SET OF TASKS:
1. Return the stretch of the Carnegie wave energy update from "The new product" through "generation otherwise required.", copied word for word.
2. Extend the Carnegie wave energy update past its final sentence.

PAGE EXCERPT:
##########

The new product concept is a spin-off that incorporates aspects of Carnegie’s core CETO technology and know-how into a novel wave-powered system for use in offshore energy demand applications. The first market for this product may be aquaculture barges and vessels that require energy for offshore operations. As the aquaculture sector moves further offshore into highly energetic conditions, Carnegie’s new wave power product would address the challenge of securing clean and reliable energy and replace the diesel generation otherwise required.
The Carnegie team has made excellent progress in the last quarter as you’ll see below. We’re also not expecting the 5-day coronavirus constraints to materially affect the work underway. Remote working proved to be effective during the early part of last year.
Carnegie’s Garden Island Microgrid has resumed normal operations following the temporary disconnection required by the Department of Defence due to electrical upgrade works being undertaken on HMAS Stirling.

##########

INFORMATION SUPPLIED:
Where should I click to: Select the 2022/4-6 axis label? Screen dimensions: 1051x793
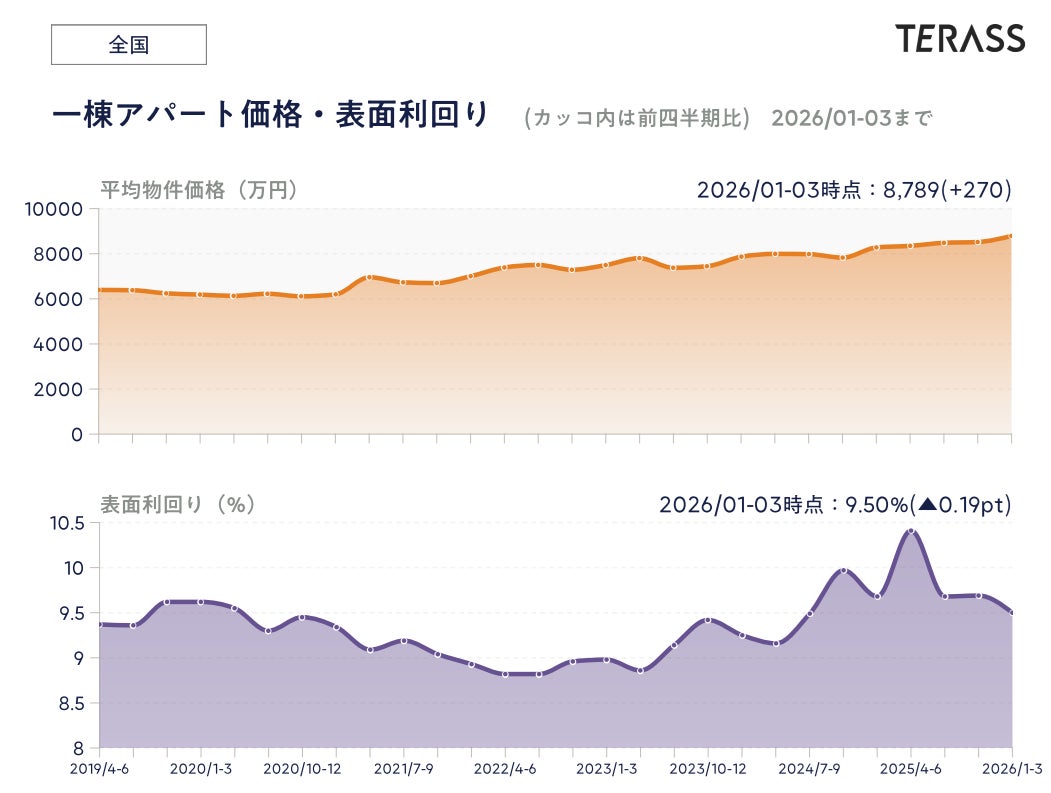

##########

SOLVED PROBLEMS:
1.
The new product concept is a spin-off that incorporates aspects of Carnegie’s core CETO technology and know-how into a novel wave-powered system for use in offshore energy demand applications. The first market for this product may be aquaculture barges and vessels that require energy for offshore operations. As the aquaculture sector moves further offshore into highly energetic conditions, Carnegie’s new wave power product would address the challenge of securing clean and reliable energy and replace the diesel generation otherwise required.

2.
Department of Defence (Defence) is undertaking a significant electrical system upgrade as part of the HMAS Stirling Redevelopment Stage 3A Project. As part of this Project, the point of connection for Carnegie’s 2MW solar PV and 2MW/0.5MWh battery system underwent a significant refurbishment by Defence.
Carnegie has signed a Collaboration Agreement with Hewlett Packard Enterprise Company (HPE) in which the parties will work collaboratively on a project to develop a reinforcement learning based controller for the CETO wave energy technology.
Carnegie has executed a Memorandum of Understanding (MOU) with Oceantera, a project development company whose mission is to deliver clean, affordable and reliable energy to remote and island communities in South East Asia through responsible and sustainable development in collaboration with its partners and empowered local communities.